Each summer, our church hosts a large, well-established Vacation Bible School (VBS). The VBS leaders began to notice, however, that participation by fourth- and fifth-graders was decreasing. These children said they felt that they had outgrown VBS. So, five years ago, we experimented with altering the VBS schedule for these older children and offering a longer period of time each day for children to participate in some type of service project. This change was so well received that the next year we decided to offer Mission Camp @ VBS, a completely separate ministry for fourth- and fifth-graders, but held at the same time as VBS so children of all ages could participate in programming during the same week.

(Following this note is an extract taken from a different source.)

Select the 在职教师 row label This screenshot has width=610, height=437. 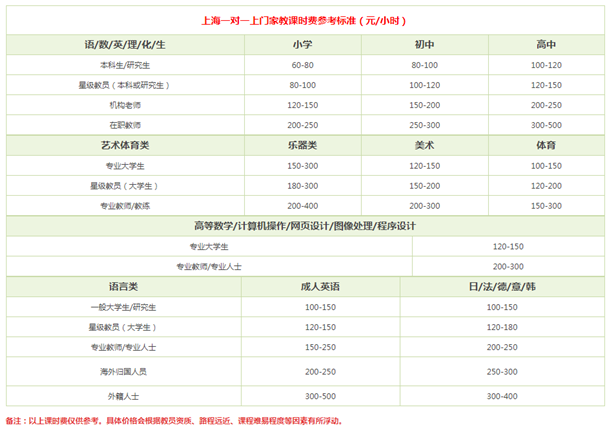(x=126, y=124)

Mission Camp participants use the same Bible stories from the VBS curriculum for their daily devotions. Groups of seven to eight children and two adults are created. Each group acts out one of the stories that week for the rest of the participants as a part of the devotion time. We play games to learn each other’s names, get to know each other better, and build skills to help groups work effectively together. Then, each group is sent into the community to serve in some capacity each day. Service projects vary from year to year, but some of the most popular ones have been visiting shut-in members of our congregation, helping to set tables and prepare for free community meals at a couple of local churches, making and delivering brown bag lunches to a local home for abused and neglected children, playing games or doing a craft with clients at our church’s senior daycare center, and making and delivering dog cookies and cat toys to the local humane society. (We usually get to play with some animals there!)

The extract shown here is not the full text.